▶ **Texte de la page**
□ □ □ □ □
La France hors la France, la naissance de la civilisation française

On connaît peu Thierry Dutour, maître de conférences en Histoire à Sorbonne université et auteur de La Ville médiévale, origines et triomphe de l’Europe Urbaine (Odile Jacob, 2003) et de Sous l’empire du bien, « Bonnes gens » et pacte social (XIIIe – XVe siècles) (Classiques Garnier, 2015). Il a publié cet hiver un essai, La France avant la France, où il nous donne une vision de l’identité et de la nation plutôt décapante.
□ □ □ □ □
▶ **Extrait de données**
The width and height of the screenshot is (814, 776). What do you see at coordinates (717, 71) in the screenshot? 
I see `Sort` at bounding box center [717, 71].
□ □ □ □ □
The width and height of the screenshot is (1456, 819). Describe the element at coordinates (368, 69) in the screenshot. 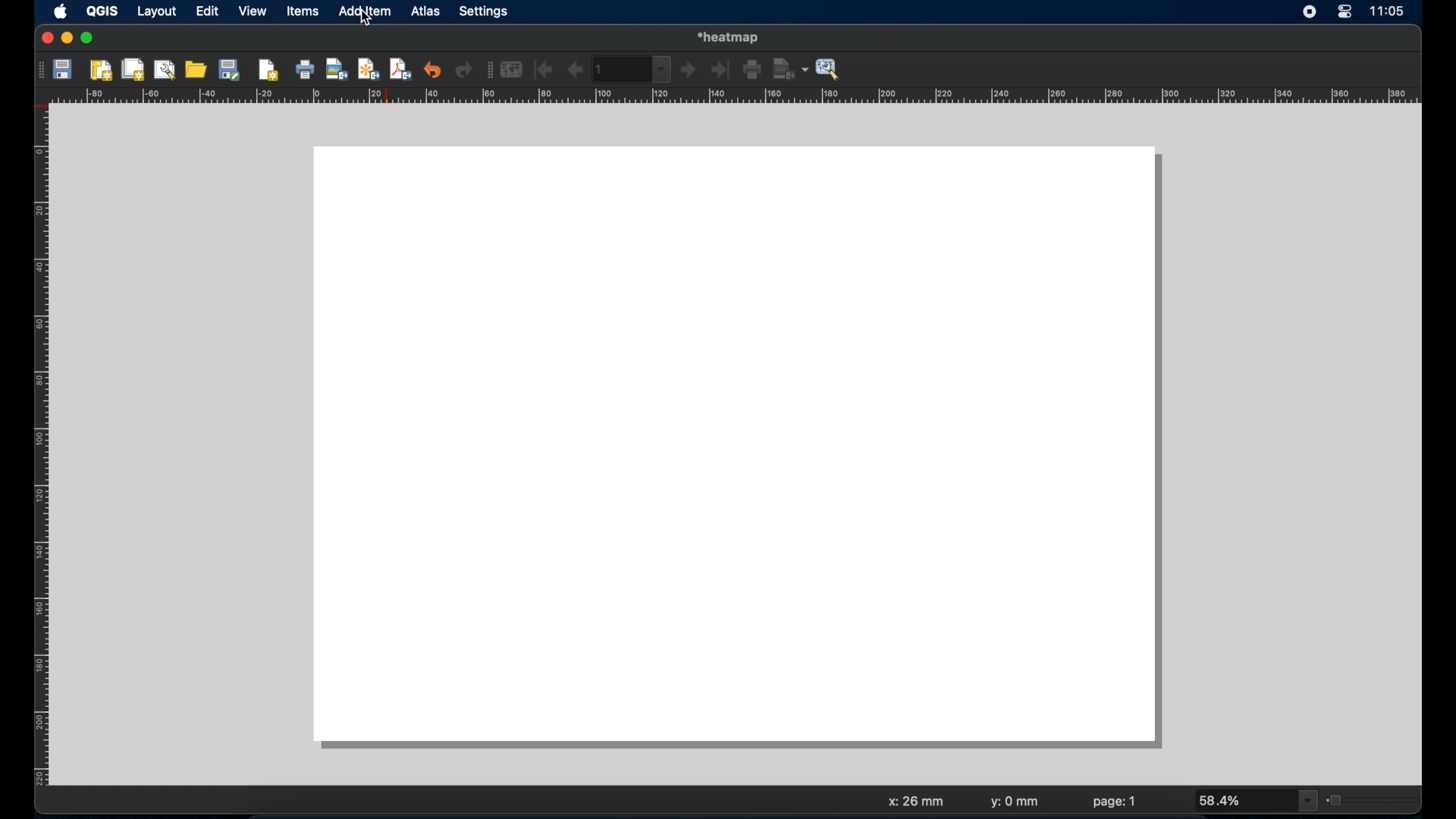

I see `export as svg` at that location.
□ □ □ □ □
▶ **Consigne écrite A**
Relevez tous les titres d'ouvrages de Thierry Dutour cités dans le texte de la page.
▶ **Consigne écrite B**
Modifiez le passage du texte de la page qui s'ouvre sur les mots contenant « La France hors » et se ferme sur « nation plutôt décapante. » : recopiez-le en mettant « ce printemps » à la place de « cet hiver ».
▶ **Consigne écrite C**
Résumez le texte de la page en deux phrases.

▶ **Solution proposée A**
La Ville médiévale, origines et triomphe de l'Europe Urbaine
Sous l'empire du bien, « Bonnes gens » et pacte social (XIIIe – XVe siècles)
La France avant la France

▶ **Solution proposée B**
La France hors la France, la naissance de la civilisation française

On connaît peu Thierry Dutour, maître de conférences en Histoire à Sorbonne université et auteur de La Ville médiévale, origines et triomphe de l’Europe Urbaine (Odile Jacob, 2003) et de Sous l’empire du bien, « Bonnes gens » et pacte social (XIIIe – XVe siècles) (Classiques Garnier, 2015). Il a publié ce printemps un essai, La France avant la France, où il nous donne une vision de l’identité et de la nation plutôt décapante.

▶ **Solution proposée C**
Thierry Dutour est maître de conférences en Histoire à Sorbonne université et l'auteur de La Ville médiévale (2003) et de Sous l'empire du bien (2015). Cet hiver, il a publié l'essai La France avant la France, qui propose une vision plutôt décapante de l'identité et de la nation.